[Given records]
§
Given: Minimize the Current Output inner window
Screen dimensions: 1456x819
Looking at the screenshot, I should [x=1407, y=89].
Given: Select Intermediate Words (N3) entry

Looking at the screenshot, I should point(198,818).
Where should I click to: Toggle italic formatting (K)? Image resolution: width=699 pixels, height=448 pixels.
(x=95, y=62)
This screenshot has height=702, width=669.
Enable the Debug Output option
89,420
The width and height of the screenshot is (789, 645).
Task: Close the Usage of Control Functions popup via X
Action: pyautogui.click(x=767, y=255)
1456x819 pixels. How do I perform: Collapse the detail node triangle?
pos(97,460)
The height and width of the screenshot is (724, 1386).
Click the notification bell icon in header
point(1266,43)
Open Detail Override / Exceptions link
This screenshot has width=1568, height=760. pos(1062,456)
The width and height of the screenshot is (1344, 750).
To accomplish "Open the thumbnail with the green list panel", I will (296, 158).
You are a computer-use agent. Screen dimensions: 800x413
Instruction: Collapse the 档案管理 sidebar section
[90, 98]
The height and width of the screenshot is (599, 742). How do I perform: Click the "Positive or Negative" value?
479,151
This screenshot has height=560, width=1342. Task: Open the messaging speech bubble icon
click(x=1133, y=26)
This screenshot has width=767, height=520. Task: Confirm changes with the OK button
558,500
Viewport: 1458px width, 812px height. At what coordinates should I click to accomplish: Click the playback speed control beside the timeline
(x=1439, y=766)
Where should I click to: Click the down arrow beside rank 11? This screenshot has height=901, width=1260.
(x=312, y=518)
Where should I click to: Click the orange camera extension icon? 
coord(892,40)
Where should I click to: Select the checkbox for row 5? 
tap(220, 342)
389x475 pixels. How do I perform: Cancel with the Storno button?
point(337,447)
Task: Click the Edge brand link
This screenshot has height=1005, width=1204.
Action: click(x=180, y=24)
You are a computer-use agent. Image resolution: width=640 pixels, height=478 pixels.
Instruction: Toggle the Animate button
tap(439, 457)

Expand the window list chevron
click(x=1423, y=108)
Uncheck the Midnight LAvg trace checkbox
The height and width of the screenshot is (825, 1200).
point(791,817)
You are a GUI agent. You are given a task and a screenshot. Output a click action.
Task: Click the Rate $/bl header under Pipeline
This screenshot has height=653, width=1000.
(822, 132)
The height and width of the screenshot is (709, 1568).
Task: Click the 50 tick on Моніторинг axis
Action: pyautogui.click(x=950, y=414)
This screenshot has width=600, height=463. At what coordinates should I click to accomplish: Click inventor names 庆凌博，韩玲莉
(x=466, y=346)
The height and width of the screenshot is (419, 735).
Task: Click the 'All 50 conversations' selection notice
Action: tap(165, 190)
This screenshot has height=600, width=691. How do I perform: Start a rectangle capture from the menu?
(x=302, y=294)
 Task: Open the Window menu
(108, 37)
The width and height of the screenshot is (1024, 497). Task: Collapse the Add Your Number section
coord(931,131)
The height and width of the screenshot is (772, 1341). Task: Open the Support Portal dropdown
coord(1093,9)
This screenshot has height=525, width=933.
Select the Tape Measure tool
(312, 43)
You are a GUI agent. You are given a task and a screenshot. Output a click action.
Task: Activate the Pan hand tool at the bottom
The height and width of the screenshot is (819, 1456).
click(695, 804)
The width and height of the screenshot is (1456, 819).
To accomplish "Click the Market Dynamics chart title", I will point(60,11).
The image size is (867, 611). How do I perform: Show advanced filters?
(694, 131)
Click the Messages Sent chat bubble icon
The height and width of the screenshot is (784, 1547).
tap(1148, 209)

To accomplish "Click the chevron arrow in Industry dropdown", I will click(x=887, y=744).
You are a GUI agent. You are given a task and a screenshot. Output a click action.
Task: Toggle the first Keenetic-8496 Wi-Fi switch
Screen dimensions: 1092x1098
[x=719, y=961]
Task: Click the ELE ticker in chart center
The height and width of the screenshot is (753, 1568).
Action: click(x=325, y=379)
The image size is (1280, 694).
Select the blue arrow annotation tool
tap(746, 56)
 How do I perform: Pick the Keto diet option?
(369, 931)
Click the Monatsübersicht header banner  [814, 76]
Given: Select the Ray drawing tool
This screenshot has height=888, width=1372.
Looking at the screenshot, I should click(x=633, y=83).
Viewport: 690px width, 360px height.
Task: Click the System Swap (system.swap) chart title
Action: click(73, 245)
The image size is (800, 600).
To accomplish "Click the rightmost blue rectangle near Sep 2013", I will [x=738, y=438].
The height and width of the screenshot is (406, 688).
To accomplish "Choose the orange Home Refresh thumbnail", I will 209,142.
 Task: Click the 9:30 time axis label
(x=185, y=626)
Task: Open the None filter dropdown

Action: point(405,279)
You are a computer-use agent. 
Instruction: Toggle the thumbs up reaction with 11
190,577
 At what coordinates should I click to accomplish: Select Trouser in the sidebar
§
[Goal] Pick out every line in the listing above that contains the word "chart", and copy each of those lines.

[Exercise solution]
To accomplish "Click the Market Dynamics chart title", I will point(60,11).
Task: Click the ELE ticker in chart center
Task: Click the System Swap (system.swap) chart title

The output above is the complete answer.